CSMP: Compressive Sensing Matching Pursuit Based on Restricted Isometry Property

Compressive sensing consists of compressed sampling and sparse reconstruction, which is a method to compute sparse solution for underdetermined linear systems. Large scale and fast reconstruction method has become an active research topic of compressive sensing. In this paper, a matching pursuit algorithm is presented and named CSMP. It adopts iterative framework and best s term approximation to update signal support and magnitude. Convergence analysis is developed based on restricted isometry properties (RIP). The sufficient condition for the convergence of CSMP is established with 3s order restricted isometry constant (RIC) less than 0.23, which relaxes the RIC condition for recovering s sparse signal by matching pursuit and improves the convergence speed.
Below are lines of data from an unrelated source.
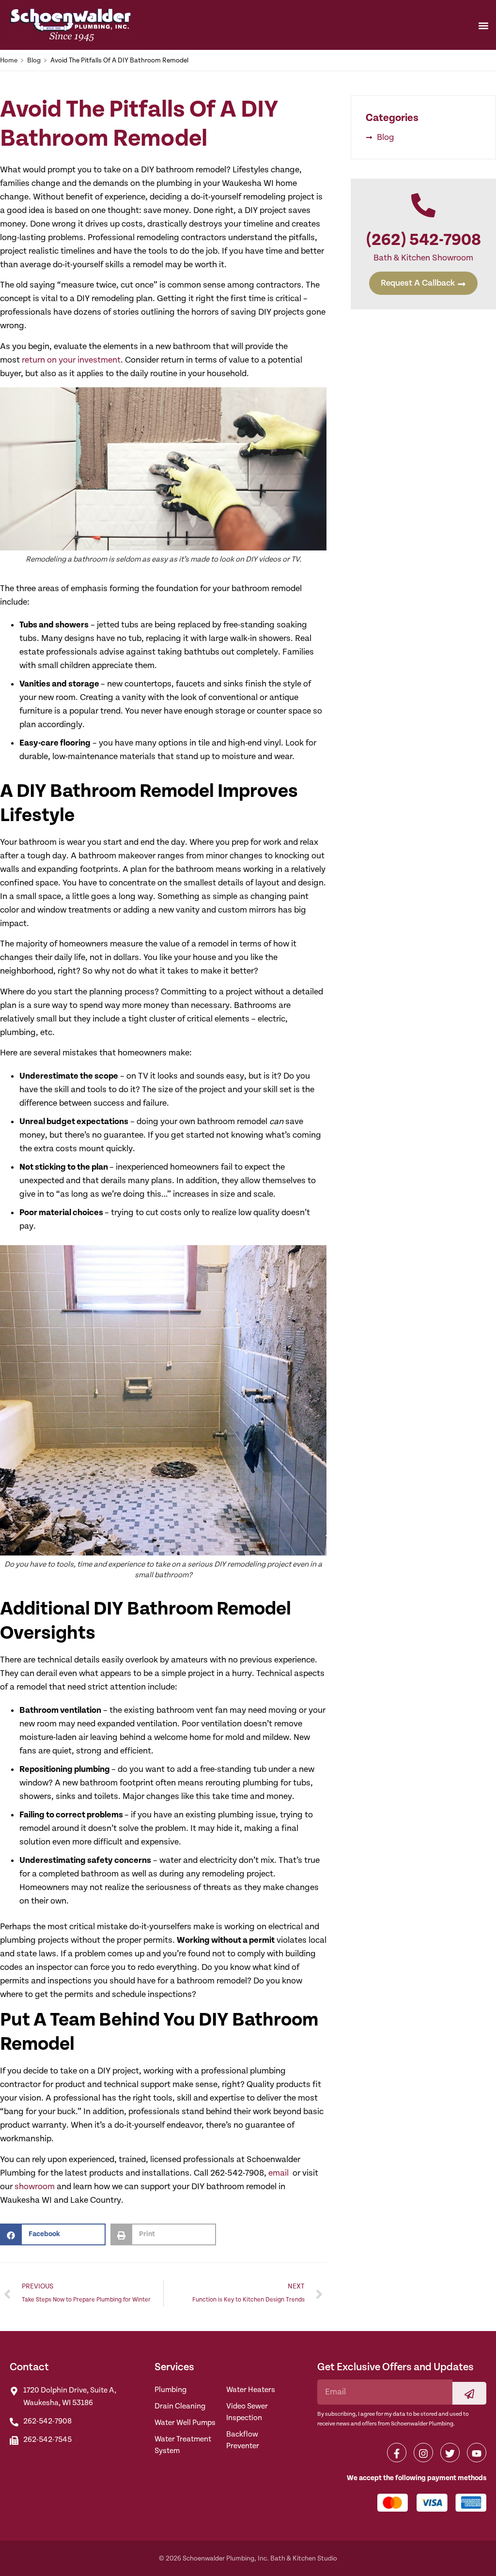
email (279, 2173)
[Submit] (469, 2393)
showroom (35, 2186)
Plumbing (170, 2389)
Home (8, 60)
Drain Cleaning (180, 2406)
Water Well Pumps (185, 2422)
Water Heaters (250, 2389)
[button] (483, 25)
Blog (34, 60)
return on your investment (71, 360)
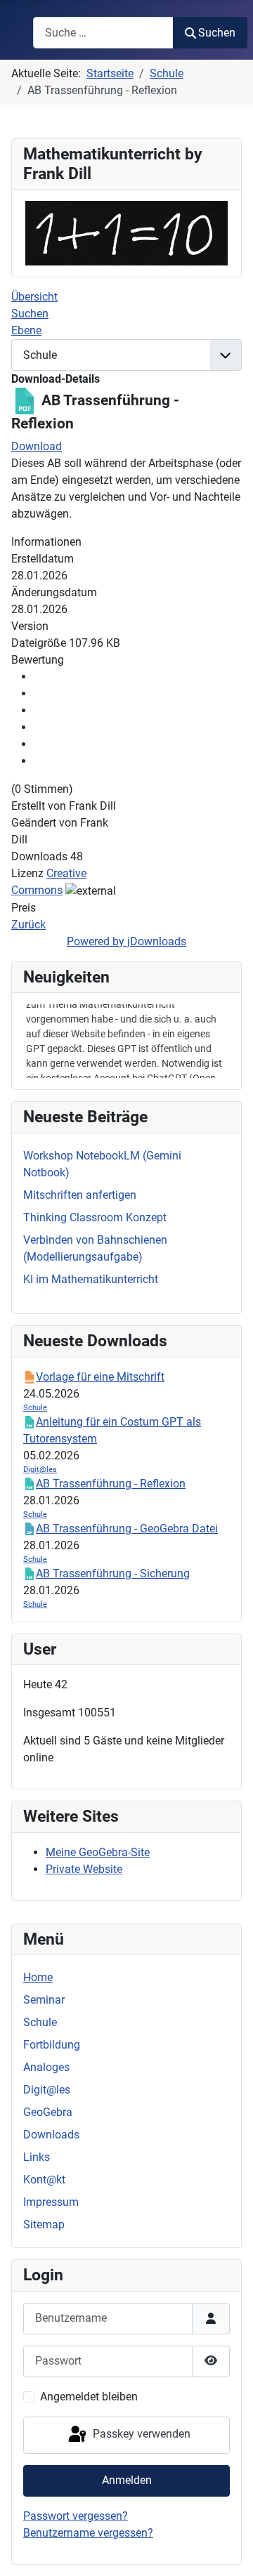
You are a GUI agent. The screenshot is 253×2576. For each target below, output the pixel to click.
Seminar (44, 1999)
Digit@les (46, 2089)
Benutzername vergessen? (88, 2532)
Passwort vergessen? (75, 2516)
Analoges (46, 2067)
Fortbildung (51, 2044)
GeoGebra (47, 2112)
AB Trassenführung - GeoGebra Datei (127, 1528)
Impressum (51, 2202)
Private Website (84, 1869)
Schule (40, 2022)
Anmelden (127, 2480)
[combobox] (103, 32)
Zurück (28, 924)
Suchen (216, 32)
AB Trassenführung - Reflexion (111, 1483)
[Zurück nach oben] (228, 2550)
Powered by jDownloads (126, 941)
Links (36, 2157)
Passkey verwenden (140, 2434)
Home (38, 1977)
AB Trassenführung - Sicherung (113, 1573)
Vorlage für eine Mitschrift (100, 1377)
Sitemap (44, 2224)
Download (36, 446)
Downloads (51, 2134)
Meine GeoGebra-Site (98, 1852)
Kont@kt (44, 2179)
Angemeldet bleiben (89, 2396)
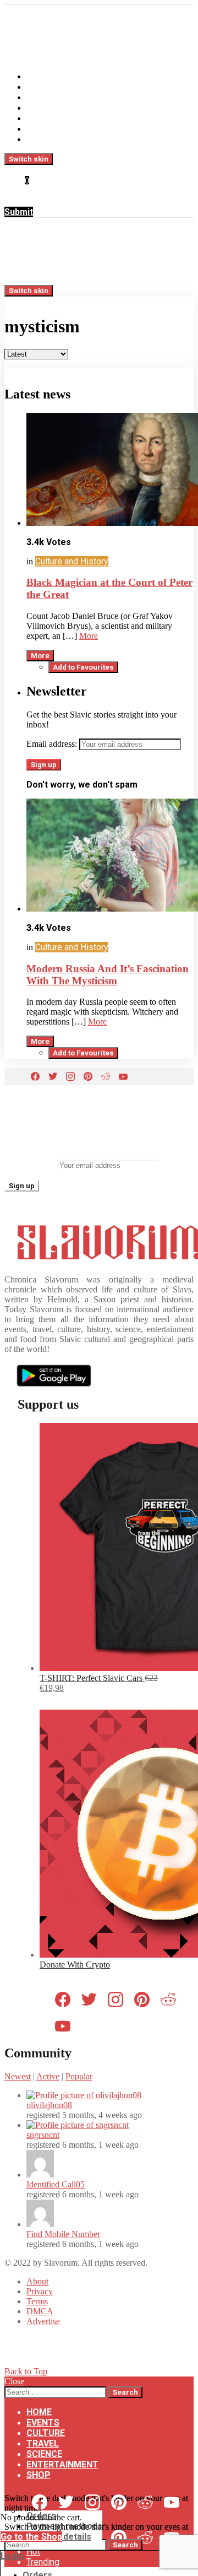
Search (125, 2392)
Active (47, 2076)
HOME (39, 76)
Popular (78, 2076)
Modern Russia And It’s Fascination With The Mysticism (107, 975)
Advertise (43, 2321)
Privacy (39, 2291)
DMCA (39, 2311)
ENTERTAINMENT (62, 128)
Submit (18, 212)
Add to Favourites (83, 667)
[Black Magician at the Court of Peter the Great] (110, 470)
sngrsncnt (42, 2135)
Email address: (51, 743)
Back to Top (25, 2371)
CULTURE (45, 97)
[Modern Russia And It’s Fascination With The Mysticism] (110, 856)
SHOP (38, 139)
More (88, 635)
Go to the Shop (31, 2536)
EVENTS (42, 87)
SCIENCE (44, 118)
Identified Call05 (55, 2184)
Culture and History (71, 561)
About (37, 2281)
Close (14, 2381)
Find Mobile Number (63, 2234)
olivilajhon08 (49, 2105)
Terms (37, 2301)
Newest (17, 2076)
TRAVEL (42, 108)
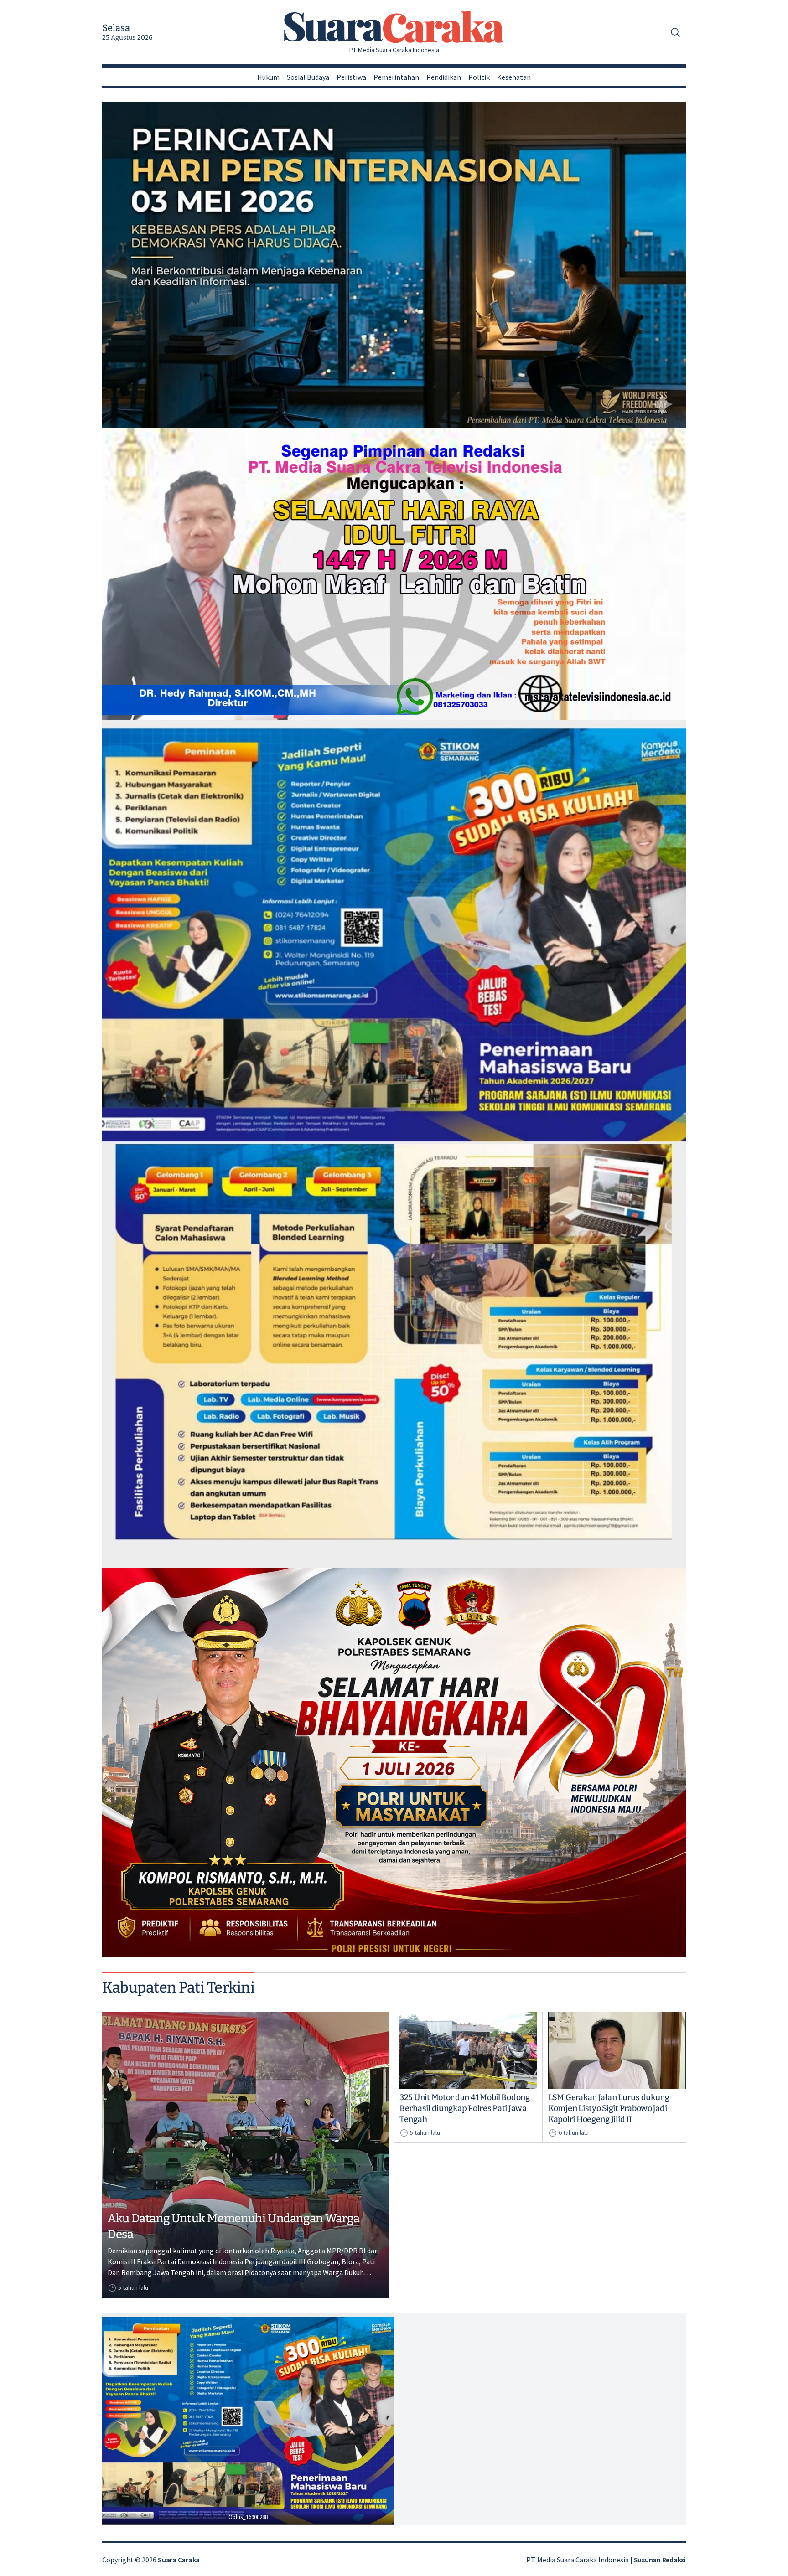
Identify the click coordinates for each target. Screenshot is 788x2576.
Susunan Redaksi (660, 2559)
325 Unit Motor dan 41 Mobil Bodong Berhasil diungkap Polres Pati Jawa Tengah (464, 2108)
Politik (479, 77)
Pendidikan (443, 77)
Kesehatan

In order to adapt for large scale sparse signal reconstruction, the proposed method is equipped with matrix-vector multiplication operator which can select subsets of both random projection measurements and sparse bases, therefore becoming able to utilize discrete cosine transform and wavelet transform, avoiding explicit storage of large scale matrix. Compressive sampling and reconstruction experiments are conducted on 2\+{20} sparse Gaussian signal with random support and on 512 by 512 Lenna image. Comparisons with other algorithms demonstrate that the proposed method is stable and fast for large scale sparse signal reconstruction in compressive sensing.